State Board of Elections records show all six Republican candidates as Republicans with an active registration. State Board of Elections records show school Board Member Chuck Hughes is the only one of the six who has voted in a Democratic Party primary. Other differences are relatively negligible. Between Julian and Wagner, for example, the only difference is that Wagner has voted more frequently than Julian. Wagner, for example, has cast ballots in more Republican Party primaries and second primaries than Julian.
Despite the ire that endorsements have drawn from those left out, last week’s decision wasn’t unanimous.

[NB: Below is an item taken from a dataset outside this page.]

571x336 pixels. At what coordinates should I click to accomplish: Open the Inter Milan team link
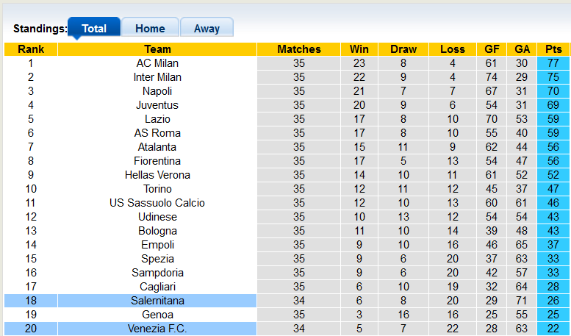(157, 77)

Republicans who participated in the endorsement told the Salisbury Post that the party’s central committee met to endorse the incumbents. Later, the party called its executive committee — a larger group of people than the central committee — to decide on whether to endorse and who should receive support.
The executive committee includes people who hold positions within the local party, are precinct chairs, or hold publicly elected positions.
Candidates were given an opportunity to speak during the executive committee meeting. Local Republicans then held a voice vote to decide whether to endorse. Ballots were then used to decide which individual candidates would receive an endorsement.
When asked about this week’s endorsement, local attorney Todd Paris, who sits on the executive committee, said he argued against the decision to endorse. Paris also helped organize a movement against school consolidation, from which Poston and Julian emerged as school board candidates.
“I just think it is an issue and I think it was always an issue,” Paris said about endorsements in nonpartisan races. “They’ve done this to a lot of different people … you basically end up with some people deciding to leave the party and they feel betrayed.”
Paris said he’d prefer for the school board races to be explicitly partisan, with party affiliation on the ballot. However, it’s unclear whether party labels would make much of a difference in races, he said.